Davies: It’s fundamental. If I don’t have the right technology, I can’t move, right? If I didn’t have a good or even a basic ERP system, it would take me months to close the books. So a finance function in my view is only ever as good as the underlying technology that it utilizes. It’s like trying to run a racing car with only a one-liter, four-cylinder engine—you aren’t going to get very far. So, to me, technology is really fundamental.
Be careful with how you deploy the technology. You need to make sure it’s fit for purpose. In an ideal world, it needs to fit your purpose as you get it out of the box. I’ve seen a number of companies take a basic part of the technology or a basic bit of software and then they customize the heck out of it in order to fit their own business—and then end up in a whole world of pain, particularly as risk management and the compliance environment evolve.
I’ve heard and witnessed horror stories of companies that overengineered some ERP systems, and then when SOX [the Sarbanes-Oxley Act] came along they were in real trouble because they didn’t have sufficiently robust controls from a SOX perspective. It takes multiple years to fix all that. So while technology is fundamental, you have to be really careful that, as I said, you don’t overengineer the station, and you’ve got to make sure that you’re buying and deploying technology that’s really fit for purpose. And also you need to really avoid…having almost competing technologies. As an example, I’ve seen a business have an ERP system that provided reporting capabilities. They then layered a reporting infrastructure on top of that and then, in addition, deployed some real-time web reassurance software, which also provides its own reporting on particular customer transactions. And, all of a sudden, you’ve got a version-of-the-truth problem because you’ve got so many different strands of reporting going on. So being really invested in discipline in deploying the technology is super important.

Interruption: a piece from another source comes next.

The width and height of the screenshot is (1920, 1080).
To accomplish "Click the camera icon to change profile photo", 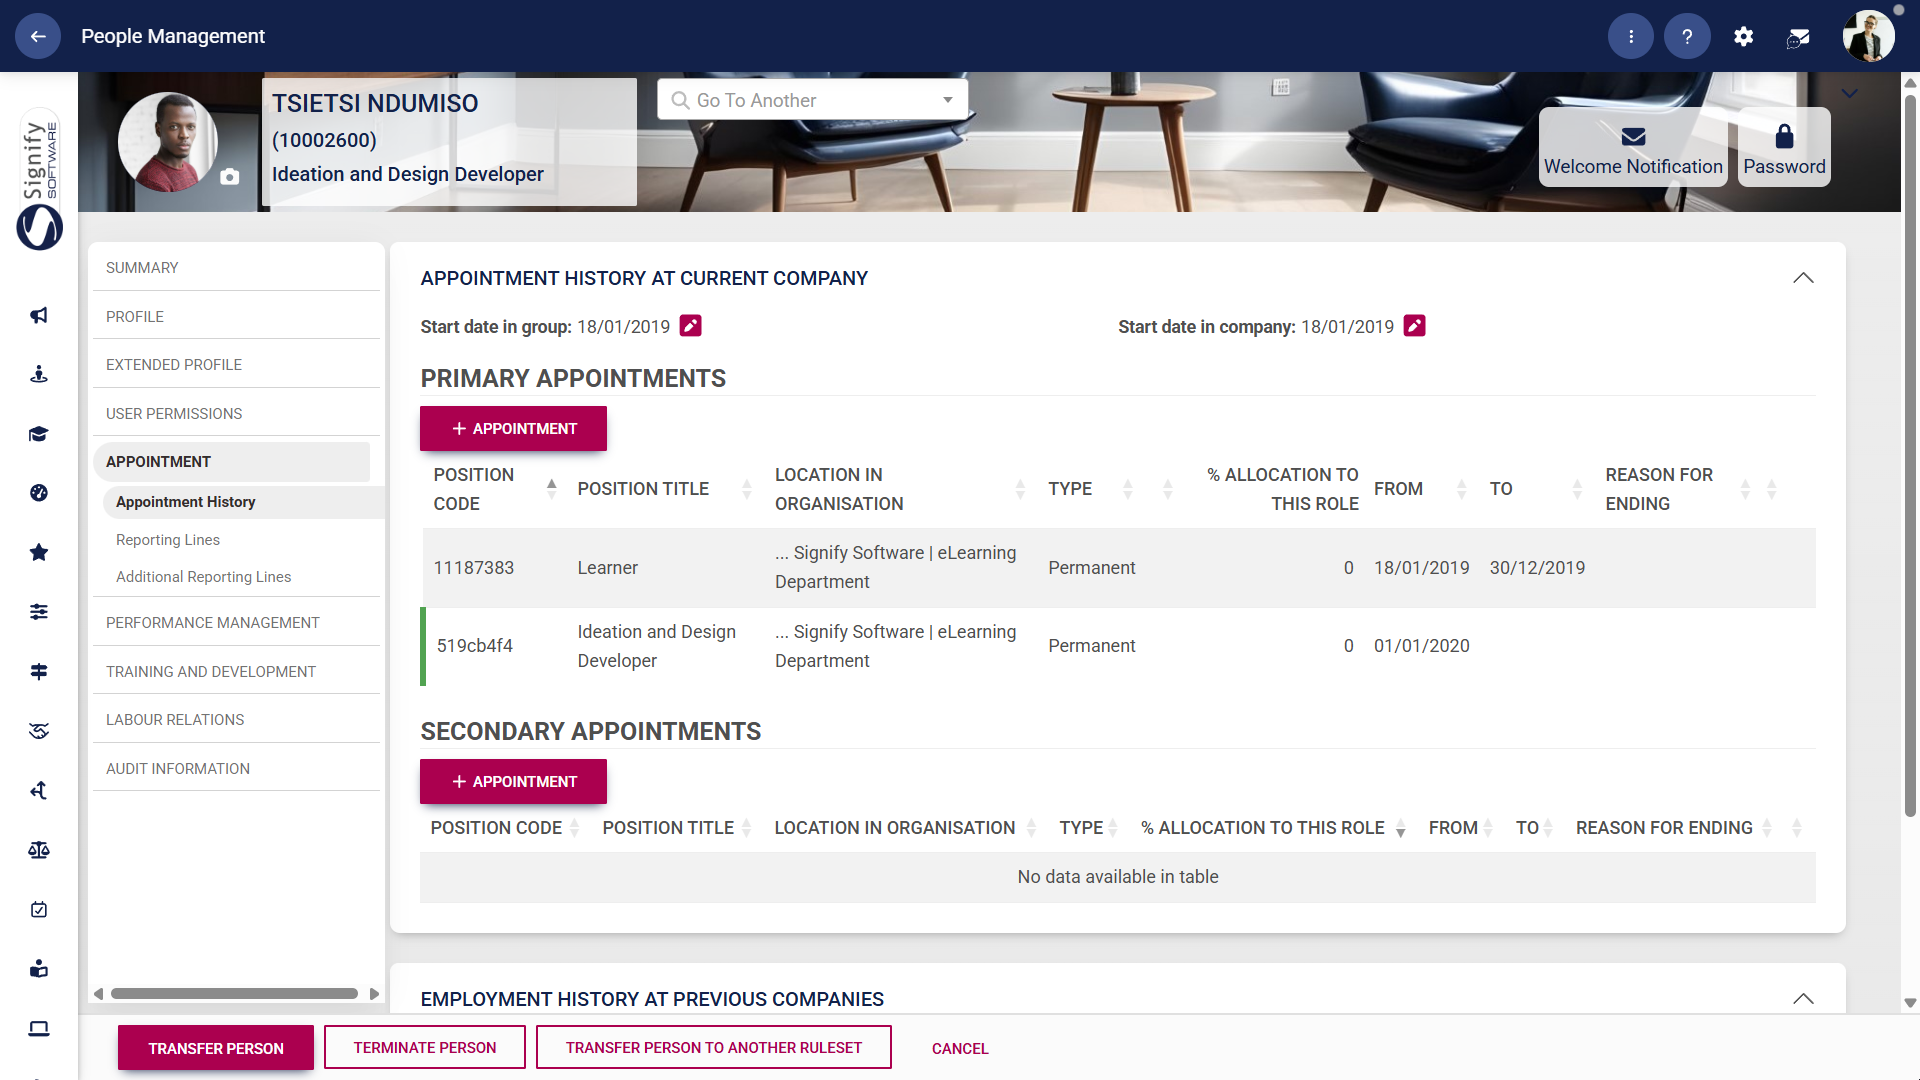I will pos(229,177).
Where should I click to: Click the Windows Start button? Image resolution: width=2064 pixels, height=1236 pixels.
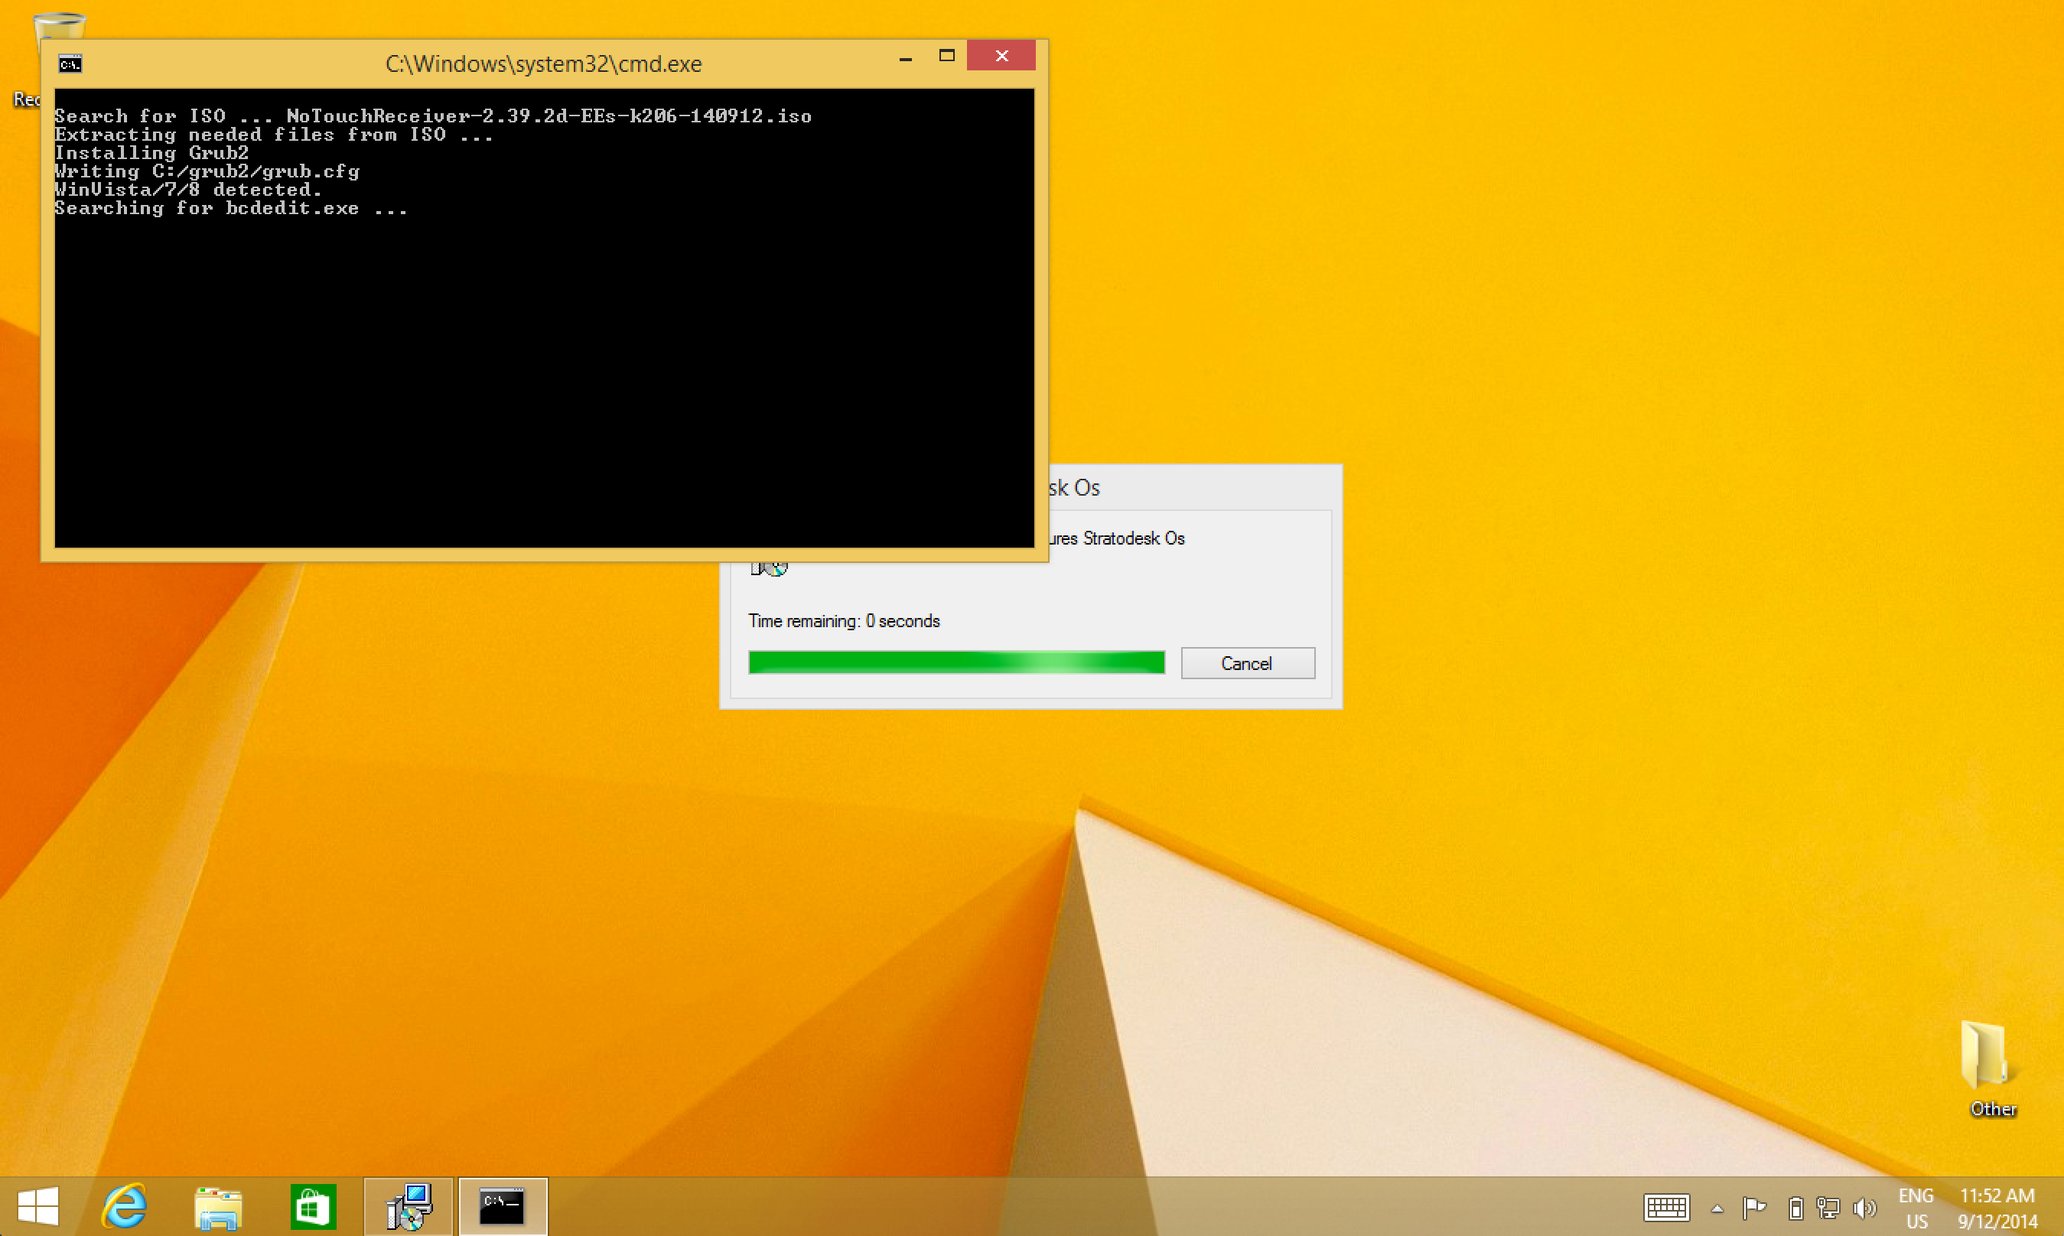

Choucair: Tremendous opportunity exists for technology improvements as people look at the office of the CFO. Ultimately, one of the goals for every CFO is producing reliable financial statements and doing it in such a manner that it’s increasing the efficiency and the effectiveness of how you process this information and, all at the same time, saving costs and hopefully reducing enterprise risk. And if you speak to most CFOs, that’s really what they would say: Ensure accurate financial reporting and provide that confidence to the other departments in the company.
CFOs must take advantage of the massive opportunity that technology offers to eliminate so many disparate and manual systems and upgrade them. Leveraging technology to clean up the front end of your processes improves your financial reporting, overall efficiencies, and liquidity forecasting.
Note: Comments have been lightly edited for clarity.